### Exercise aim:
Your copy should hold only the lines from the one containing "Pick Faye as the rate-up target" through the final line of the entries, exactly as written, with no pictures.

### Materials provided:
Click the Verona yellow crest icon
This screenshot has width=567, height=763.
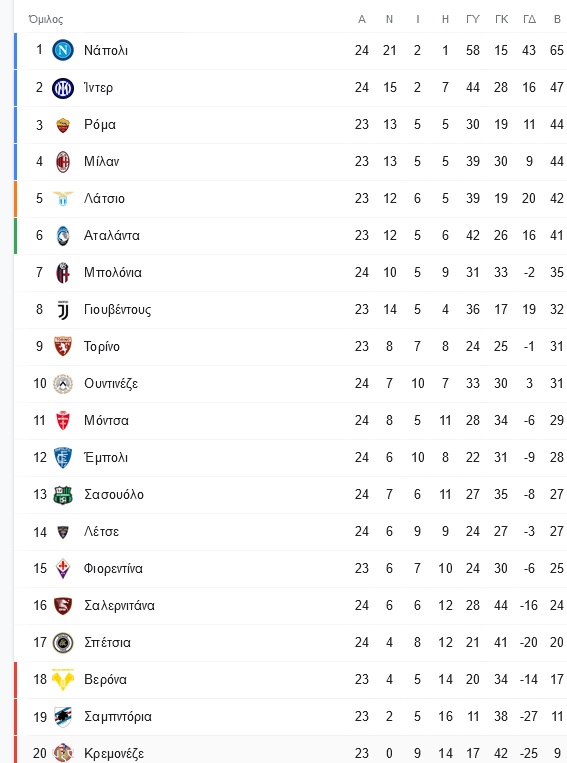(63, 680)
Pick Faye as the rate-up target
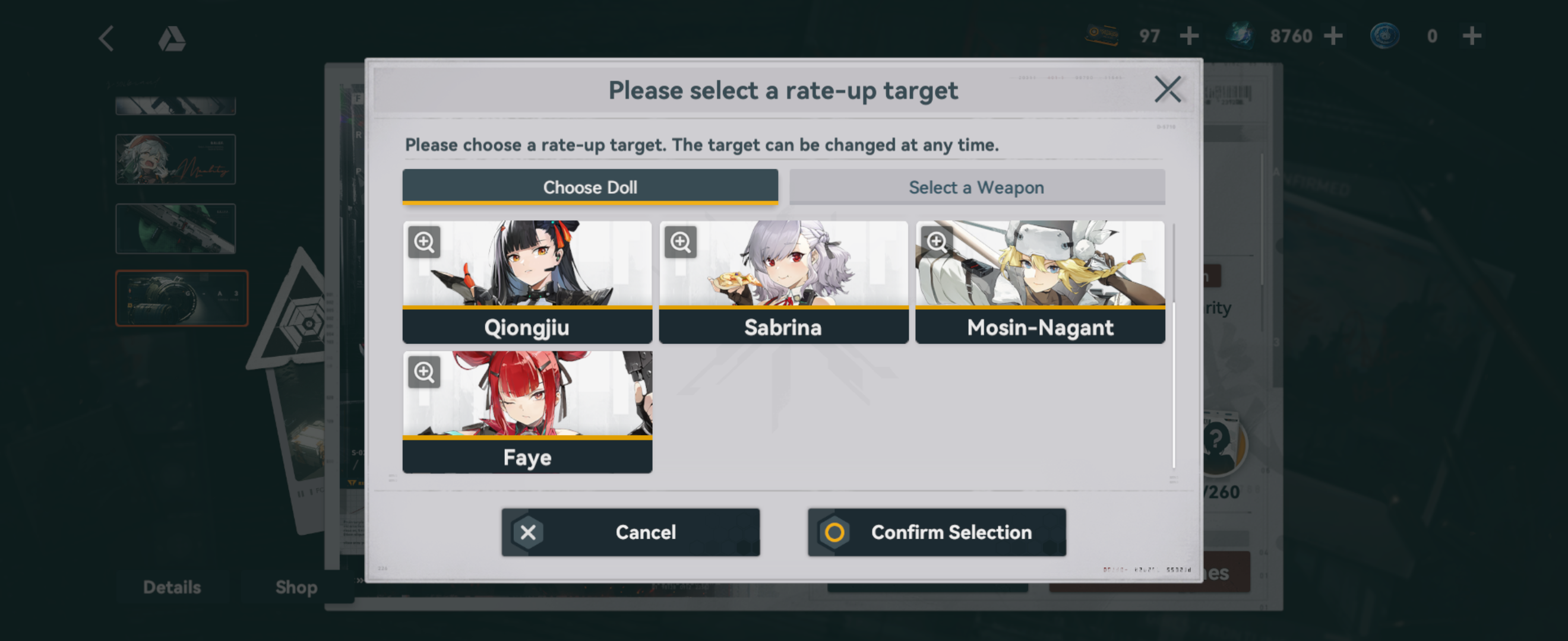The image size is (1568, 641). [527, 412]
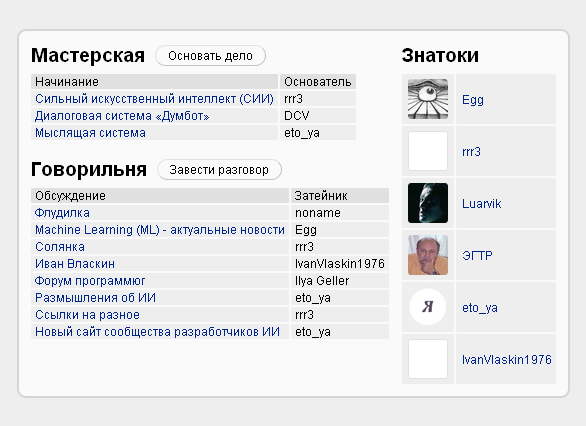Image resolution: width=586 pixels, height=426 pixels.
Task: Open 'Сильный искусственный интеллект (СИИ)' project link
Action: (154, 99)
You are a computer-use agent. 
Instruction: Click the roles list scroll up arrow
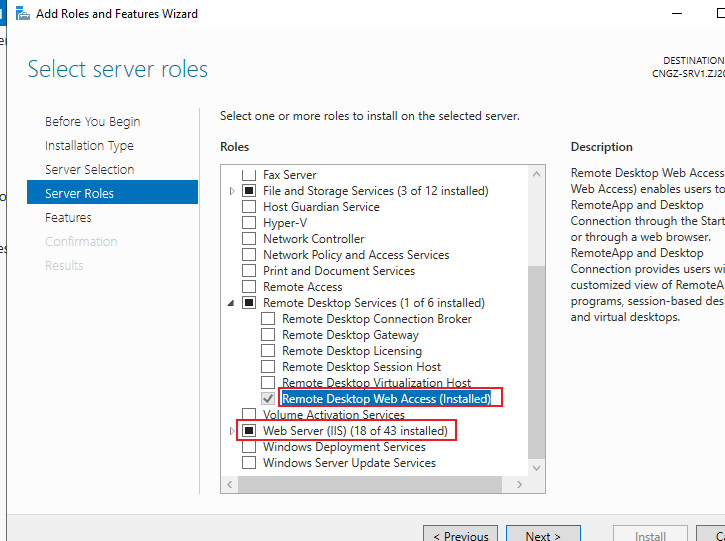coord(536,174)
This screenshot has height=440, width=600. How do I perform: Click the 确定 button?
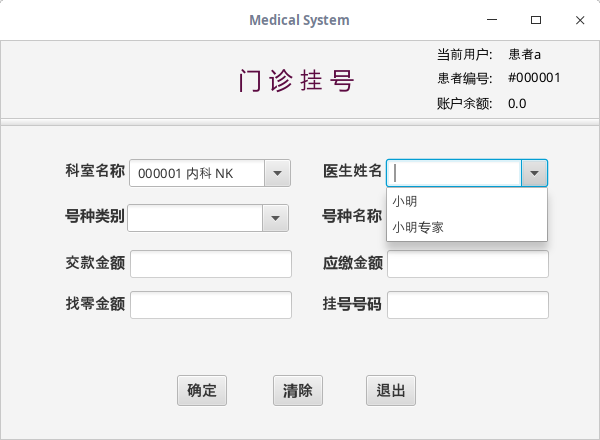tap(202, 390)
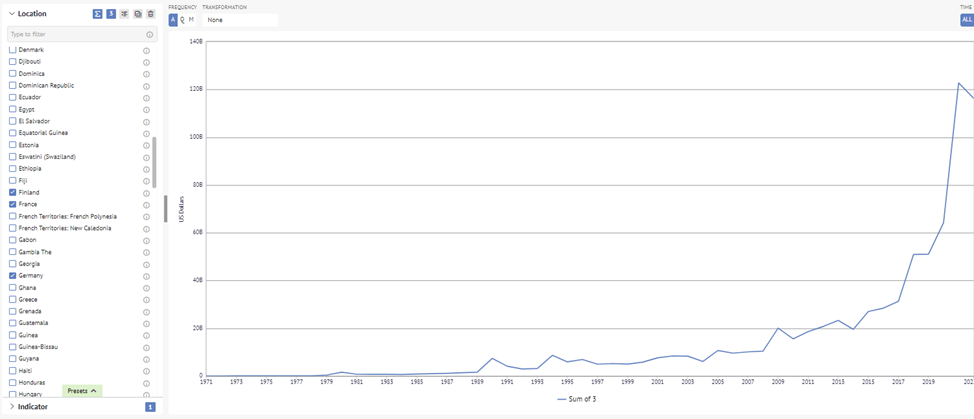Select Monthly frequency M
Viewport: 974px width, 419px height.
tap(191, 20)
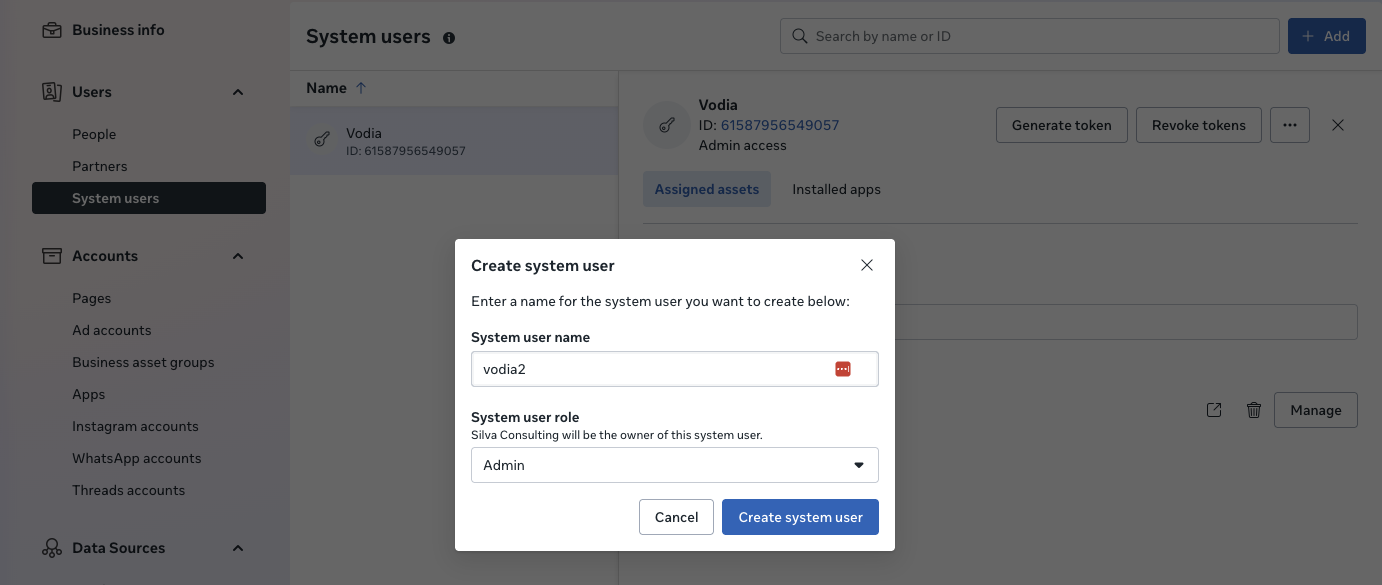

### Completed exercise:
Pick Faye as the rate-up target
The image size is (1568, 641). [527, 412]
Image resolution: width=586 pixels, height=426 pixels.
Task: Open 'Сильный искусственный интеллект (СИИ)' project link
Action: (154, 99)
You are a computer-use agent. 
Instruction: Click the roles list scroll up arrow
coord(536,174)
This screenshot has height=440, width=600. How do I perform: Click the 确定 button?
tap(202, 390)
Select Monthly frequency M
Viewport: 974px width, 419px height.
tap(191, 20)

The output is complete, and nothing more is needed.